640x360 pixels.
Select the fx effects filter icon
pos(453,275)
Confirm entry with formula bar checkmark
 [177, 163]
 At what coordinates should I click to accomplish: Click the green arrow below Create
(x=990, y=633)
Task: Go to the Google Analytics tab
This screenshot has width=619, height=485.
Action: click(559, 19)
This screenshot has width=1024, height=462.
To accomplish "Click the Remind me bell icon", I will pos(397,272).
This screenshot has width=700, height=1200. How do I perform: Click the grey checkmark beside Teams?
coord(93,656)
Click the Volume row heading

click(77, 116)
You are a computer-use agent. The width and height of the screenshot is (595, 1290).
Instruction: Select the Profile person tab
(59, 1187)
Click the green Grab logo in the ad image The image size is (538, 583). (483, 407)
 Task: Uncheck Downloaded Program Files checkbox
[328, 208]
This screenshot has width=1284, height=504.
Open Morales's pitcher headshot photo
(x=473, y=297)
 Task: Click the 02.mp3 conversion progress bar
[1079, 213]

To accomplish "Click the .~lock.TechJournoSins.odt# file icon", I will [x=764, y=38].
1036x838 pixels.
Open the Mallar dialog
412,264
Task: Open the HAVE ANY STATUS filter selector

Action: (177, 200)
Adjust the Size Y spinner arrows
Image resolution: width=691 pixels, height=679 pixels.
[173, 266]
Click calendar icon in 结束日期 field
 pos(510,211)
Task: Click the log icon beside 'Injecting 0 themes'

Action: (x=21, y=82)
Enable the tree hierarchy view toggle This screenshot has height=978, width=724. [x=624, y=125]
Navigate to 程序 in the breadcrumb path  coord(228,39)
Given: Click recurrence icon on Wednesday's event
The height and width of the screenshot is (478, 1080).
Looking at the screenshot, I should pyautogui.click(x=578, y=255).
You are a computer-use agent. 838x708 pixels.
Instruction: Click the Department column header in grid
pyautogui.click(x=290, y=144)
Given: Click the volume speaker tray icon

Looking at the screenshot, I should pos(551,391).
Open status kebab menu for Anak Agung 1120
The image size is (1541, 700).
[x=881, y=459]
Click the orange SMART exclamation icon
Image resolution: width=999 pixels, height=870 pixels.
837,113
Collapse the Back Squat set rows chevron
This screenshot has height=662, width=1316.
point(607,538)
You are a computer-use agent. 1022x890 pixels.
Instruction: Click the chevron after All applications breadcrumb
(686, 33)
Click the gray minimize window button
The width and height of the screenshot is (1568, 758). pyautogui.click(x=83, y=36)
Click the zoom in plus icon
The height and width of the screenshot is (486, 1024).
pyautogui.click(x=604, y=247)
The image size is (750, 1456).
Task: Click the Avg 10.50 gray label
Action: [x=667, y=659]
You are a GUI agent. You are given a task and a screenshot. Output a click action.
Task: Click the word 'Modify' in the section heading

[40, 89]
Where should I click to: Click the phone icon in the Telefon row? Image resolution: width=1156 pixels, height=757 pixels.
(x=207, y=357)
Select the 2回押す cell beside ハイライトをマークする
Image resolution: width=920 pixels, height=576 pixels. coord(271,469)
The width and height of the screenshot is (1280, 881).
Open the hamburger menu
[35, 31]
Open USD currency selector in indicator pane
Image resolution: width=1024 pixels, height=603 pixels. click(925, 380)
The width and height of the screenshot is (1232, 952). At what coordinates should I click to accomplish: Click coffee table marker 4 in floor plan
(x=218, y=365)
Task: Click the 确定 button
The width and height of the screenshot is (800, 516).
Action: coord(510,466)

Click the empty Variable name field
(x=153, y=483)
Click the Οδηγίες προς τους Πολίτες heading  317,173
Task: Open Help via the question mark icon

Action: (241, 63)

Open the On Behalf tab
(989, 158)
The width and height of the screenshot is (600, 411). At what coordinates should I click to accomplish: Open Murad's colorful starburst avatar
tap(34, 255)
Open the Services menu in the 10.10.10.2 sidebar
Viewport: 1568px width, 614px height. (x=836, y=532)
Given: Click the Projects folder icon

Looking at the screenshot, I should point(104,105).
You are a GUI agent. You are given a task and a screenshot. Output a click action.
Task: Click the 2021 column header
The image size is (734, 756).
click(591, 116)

WORK ITEM ▸
Your job is to copy out every line from the records above that has the word "computer".

TASK RESPONSE ▸
You are a computer-use agent. The width and height of the screenshot is (595, 1290).
You are a computer-use agent. 838x708 pixels.
You are a computer-use agent. 1022x890 pixels.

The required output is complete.